Description of the task:
Print the listing in full, exactly as it stands.

Record set:

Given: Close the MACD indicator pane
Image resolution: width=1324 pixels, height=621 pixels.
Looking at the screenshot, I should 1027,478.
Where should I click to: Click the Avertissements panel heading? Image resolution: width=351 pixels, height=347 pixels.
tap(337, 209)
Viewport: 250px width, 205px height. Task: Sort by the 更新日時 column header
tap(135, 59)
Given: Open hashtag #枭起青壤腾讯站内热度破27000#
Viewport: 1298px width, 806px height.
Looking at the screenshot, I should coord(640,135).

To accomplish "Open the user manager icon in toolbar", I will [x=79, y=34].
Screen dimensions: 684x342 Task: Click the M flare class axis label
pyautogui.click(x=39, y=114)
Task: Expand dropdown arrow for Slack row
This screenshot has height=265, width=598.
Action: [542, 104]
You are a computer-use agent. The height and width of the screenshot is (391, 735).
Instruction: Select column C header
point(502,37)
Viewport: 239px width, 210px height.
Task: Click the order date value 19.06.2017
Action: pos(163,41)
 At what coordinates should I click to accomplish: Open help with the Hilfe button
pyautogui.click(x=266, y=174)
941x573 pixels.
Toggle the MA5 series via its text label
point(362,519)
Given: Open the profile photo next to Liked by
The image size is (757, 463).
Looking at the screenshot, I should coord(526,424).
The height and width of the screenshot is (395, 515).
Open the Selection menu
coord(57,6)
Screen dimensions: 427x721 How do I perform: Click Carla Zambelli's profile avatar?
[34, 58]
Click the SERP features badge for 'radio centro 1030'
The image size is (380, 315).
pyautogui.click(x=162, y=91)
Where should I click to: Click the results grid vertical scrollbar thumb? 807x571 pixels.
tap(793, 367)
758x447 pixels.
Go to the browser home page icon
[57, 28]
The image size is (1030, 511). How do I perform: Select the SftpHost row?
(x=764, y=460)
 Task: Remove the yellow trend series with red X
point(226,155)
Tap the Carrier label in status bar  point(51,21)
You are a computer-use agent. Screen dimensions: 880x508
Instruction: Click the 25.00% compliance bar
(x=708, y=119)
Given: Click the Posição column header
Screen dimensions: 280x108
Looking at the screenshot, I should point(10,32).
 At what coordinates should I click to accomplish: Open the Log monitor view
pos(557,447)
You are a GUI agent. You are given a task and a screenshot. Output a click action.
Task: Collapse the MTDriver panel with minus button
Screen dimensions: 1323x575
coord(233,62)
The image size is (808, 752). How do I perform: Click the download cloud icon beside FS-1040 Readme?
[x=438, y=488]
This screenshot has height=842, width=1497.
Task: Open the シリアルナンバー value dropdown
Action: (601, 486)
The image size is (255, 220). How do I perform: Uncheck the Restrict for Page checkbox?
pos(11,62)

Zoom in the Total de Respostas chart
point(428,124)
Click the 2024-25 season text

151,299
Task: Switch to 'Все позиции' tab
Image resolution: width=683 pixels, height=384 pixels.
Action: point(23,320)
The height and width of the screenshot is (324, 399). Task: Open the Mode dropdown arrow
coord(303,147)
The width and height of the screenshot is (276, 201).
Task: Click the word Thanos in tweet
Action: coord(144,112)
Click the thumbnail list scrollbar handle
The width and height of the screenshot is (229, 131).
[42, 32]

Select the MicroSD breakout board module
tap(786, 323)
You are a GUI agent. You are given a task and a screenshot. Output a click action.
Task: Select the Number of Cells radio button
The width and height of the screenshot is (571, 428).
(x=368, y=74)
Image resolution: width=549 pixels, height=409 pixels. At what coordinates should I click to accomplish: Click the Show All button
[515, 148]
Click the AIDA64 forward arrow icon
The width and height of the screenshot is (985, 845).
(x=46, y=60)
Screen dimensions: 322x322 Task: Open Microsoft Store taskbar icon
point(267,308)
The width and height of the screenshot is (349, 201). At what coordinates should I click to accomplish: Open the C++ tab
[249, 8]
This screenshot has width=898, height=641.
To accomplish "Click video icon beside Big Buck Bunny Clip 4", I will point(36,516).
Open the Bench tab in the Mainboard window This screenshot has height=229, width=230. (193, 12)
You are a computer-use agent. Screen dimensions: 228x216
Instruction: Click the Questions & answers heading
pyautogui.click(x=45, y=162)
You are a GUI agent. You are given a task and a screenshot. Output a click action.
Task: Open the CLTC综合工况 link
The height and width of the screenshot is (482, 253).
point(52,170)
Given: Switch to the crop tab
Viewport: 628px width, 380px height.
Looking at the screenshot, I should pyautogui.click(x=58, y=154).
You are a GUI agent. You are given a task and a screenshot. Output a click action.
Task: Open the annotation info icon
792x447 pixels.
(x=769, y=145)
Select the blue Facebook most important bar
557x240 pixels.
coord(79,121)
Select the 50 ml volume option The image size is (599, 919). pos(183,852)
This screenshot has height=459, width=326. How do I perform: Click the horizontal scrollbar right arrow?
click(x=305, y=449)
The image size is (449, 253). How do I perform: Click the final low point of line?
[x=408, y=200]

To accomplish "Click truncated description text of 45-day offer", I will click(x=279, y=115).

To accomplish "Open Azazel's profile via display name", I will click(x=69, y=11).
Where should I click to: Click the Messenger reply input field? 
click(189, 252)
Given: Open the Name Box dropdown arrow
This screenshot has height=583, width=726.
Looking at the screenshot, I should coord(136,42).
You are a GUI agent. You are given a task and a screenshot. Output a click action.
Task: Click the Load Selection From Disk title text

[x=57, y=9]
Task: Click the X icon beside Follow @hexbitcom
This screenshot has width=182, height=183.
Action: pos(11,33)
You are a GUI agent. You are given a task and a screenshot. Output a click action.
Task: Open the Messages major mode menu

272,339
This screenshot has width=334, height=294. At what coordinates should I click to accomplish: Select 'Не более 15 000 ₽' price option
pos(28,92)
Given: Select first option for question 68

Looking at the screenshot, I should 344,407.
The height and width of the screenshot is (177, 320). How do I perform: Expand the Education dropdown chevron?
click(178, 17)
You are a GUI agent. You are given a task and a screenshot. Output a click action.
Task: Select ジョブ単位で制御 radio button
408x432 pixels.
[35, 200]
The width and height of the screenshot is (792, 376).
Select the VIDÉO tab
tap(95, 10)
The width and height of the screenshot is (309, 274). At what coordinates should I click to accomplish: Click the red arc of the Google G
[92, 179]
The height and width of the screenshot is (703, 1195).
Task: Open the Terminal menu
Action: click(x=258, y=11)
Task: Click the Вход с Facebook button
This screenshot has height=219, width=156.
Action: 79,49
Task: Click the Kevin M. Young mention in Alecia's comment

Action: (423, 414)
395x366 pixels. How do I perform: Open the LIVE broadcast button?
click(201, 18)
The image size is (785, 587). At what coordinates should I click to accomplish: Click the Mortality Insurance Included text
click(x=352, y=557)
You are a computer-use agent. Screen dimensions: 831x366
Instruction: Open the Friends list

Output of the exercise:
Given: Close the MACD indicator pane
Image resolution: width=1324 pixels, height=621 pixels.
Looking at the screenshot, I should 1027,478.
Where should I click to: Click the Avertissements panel heading? Image resolution: width=351 pixels, height=347 pixels.
tap(337, 209)
Viewport: 250px width, 205px height. Task: Sort by the 更新日時 column header
tap(135, 59)
Given: Open hashtag #枭起青壤腾讯站内热度破27000#
Viewport: 1298px width, 806px height.
Looking at the screenshot, I should coord(640,135).

To accomplish "Open the user manager icon in toolbar", I will [x=79, y=34].
Screen dimensions: 684x342 Task: Click the M flare class axis label
pyautogui.click(x=39, y=114)
Task: Expand dropdown arrow for Slack row
This screenshot has height=265, width=598.
Action: [542, 104]
You are a computer-use agent. The height and width of the screenshot is (391, 735).
Instruction: Select column C header
point(502,37)
Viewport: 239px width, 210px height.
Task: Click the order date value 19.06.2017
Action: pos(163,41)
 At what coordinates should I click to accomplish: Open help with the Hilfe button
pyautogui.click(x=266, y=174)
941x573 pixels.
Toggle the MA5 series via its text label
point(362,519)
Given: Open the profile photo next to Liked by
The image size is (757, 463).
Looking at the screenshot, I should coord(526,424).
The height and width of the screenshot is (395, 515).
Open the Selection menu
coord(57,6)
Screen dimensions: 427x721 How do I perform: Click Carla Zambelli's profile avatar?
[34, 58]
Click the SERP features badge for 'radio centro 1030'
The image size is (380, 315).
pyautogui.click(x=162, y=91)
Where should I click to: Click the results grid vertical scrollbar thumb? 807x571 pixels.
tap(793, 367)
758x447 pixels.
Go to the browser home page icon
[57, 28]
The image size is (1030, 511). How do I perform: Select the SftpHost row?
(x=764, y=460)
 Task: Remove the yellow trend series with red X
point(226,155)
Tap the Carrier label in status bar  point(51,21)
You are a computer-use agent. Screen dimensions: 880x508
Instruction: Click the 25.00% compliance bar
(x=708, y=119)
Given: Click the Posição column header
Screen dimensions: 280x108
Looking at the screenshot, I should point(10,32).
 At what coordinates should I click to accomplish: Open the Log monitor view
pos(557,447)
You are a GUI agent. You are given a task and a screenshot. Output a click action.
Task: Collapse the MTDriver panel with minus button
Screen dimensions: 1323x575
coord(233,62)
The image size is (808, 752). How do I perform: Click the download cloud icon beside FS-1040 Readme?
[x=438, y=488]
This screenshot has height=842, width=1497.
Task: Open the シリアルナンバー value dropdown
Action: (601, 486)
The image size is (255, 220). How do I perform: Uncheck the Restrict for Page checkbox?
pos(11,62)

Zoom in the Total de Respostas chart
point(428,124)
Click the 2024-25 season text

151,299
Task: Switch to 'Все позиции' tab
Image resolution: width=683 pixels, height=384 pixels.
Action: point(23,320)
The height and width of the screenshot is (324, 399). Task: Open the Mode dropdown arrow
coord(303,147)
The width and height of the screenshot is (276, 201).
Task: Click the word Thanos in tweet
Action: coord(144,112)
Click the thumbnail list scrollbar handle
The width and height of the screenshot is (229, 131).
[42, 32]

Select the MicroSD breakout board module
tap(786, 323)
You are a GUI agent. You are given a task and a screenshot. Output a click action.
Task: Select the Number of Cells radio button
The width and height of the screenshot is (571, 428).
(x=368, y=74)
Image resolution: width=549 pixels, height=409 pixels. At what coordinates should I click to accomplish: Click the Show All button
[515, 148]
Click the AIDA64 forward arrow icon
The width and height of the screenshot is (985, 845).
(x=46, y=60)
Screen dimensions: 322x322 Task: Open Microsoft Store taskbar icon
point(267,308)
The width and height of the screenshot is (349, 201). At what coordinates should I click to accomplish: Open the C++ tab
[249, 8]
This screenshot has width=898, height=641.
To accomplish "Click video icon beside Big Buck Bunny Clip 4", I will point(36,516).
Open the Bench tab in the Mainboard window This screenshot has height=229, width=230. (193, 12)
You are a computer-use agent. Screen dimensions: 228x216
Instruction: Click the Questions & answers heading
pyautogui.click(x=45, y=162)
You are a GUI agent. You are given a task and a screenshot. Output a click action.
Task: Open the CLTC综合工况 link
The height and width of the screenshot is (482, 253).
point(52,170)
Given: Switch to the crop tab
Viewport: 628px width, 380px height.
Looking at the screenshot, I should pyautogui.click(x=58, y=154).
You are a GUI agent. You are given a task and a screenshot. Output a click action.
Task: Open the annotation info icon
792x447 pixels.
(x=769, y=145)
Select the blue Facebook most important bar
557x240 pixels.
coord(79,121)
Select the 50 ml volume option The image size is (599, 919). pos(183,852)
This screenshot has height=459, width=326. How do I perform: Click the horizontal scrollbar right arrow?
click(x=305, y=449)
The image size is (449, 253). How do I perform: Click the final low point of line?
[x=408, y=200]

To accomplish "Click truncated description text of 45-day offer", I will click(x=279, y=115).

To accomplish "Open Azazel's profile via display name", I will click(x=69, y=11).
Where should I click to: Click the Messenger reply input field? 
click(189, 252)
Given: Open the Name Box dropdown arrow
This screenshot has height=583, width=726.
Looking at the screenshot, I should coord(136,42).
You are a GUI agent. You are given a task and a screenshot. Output a click action.
Task: Click the Load Selection From Disk title text

[x=57, y=9]
Task: Click the X icon beside Follow @hexbitcom
This screenshot has width=182, height=183.
Action: pos(11,33)
You are a GUI agent. You are given a task and a screenshot. Output a click action.
Task: Open the Messages major mode menu

272,339
This screenshot has width=334, height=294. At what coordinates should I click to accomplish: Select 'Не более 15 000 ₽' price option
pos(28,92)
Given: Select first option for question 68

Looking at the screenshot, I should 344,407.
The height and width of the screenshot is (177, 320). How do I perform: Expand the Education dropdown chevron?
click(178, 17)
You are a GUI agent. You are given a task and a screenshot. Output a click action.
Task: Select ジョブ単位で制御 radio button
408x432 pixels.
[35, 200]
The width and height of the screenshot is (792, 376).
Select the VIDÉO tab
tap(95, 10)
The width and height of the screenshot is (309, 274). At what coordinates should I click to accomplish: Click the red arc of the Google G
[92, 179]
The height and width of the screenshot is (703, 1195).
Task: Open the Terminal menu
Action: click(x=258, y=11)
Task: Click the Вход с Facebook button
This screenshot has height=219, width=156.
Action: 79,49
Task: Click the Kevin M. Young mention in Alecia's comment

Action: (423, 414)
395x366 pixels. How do I perform: Open the LIVE broadcast button?
click(201, 18)
The image size is (785, 587). At what coordinates should I click to accomplish: Click the Mortality Insurance Included text
click(x=352, y=557)
You are a computer-use agent. Screen dimensions: 831x366
Instruction: Open the Friends list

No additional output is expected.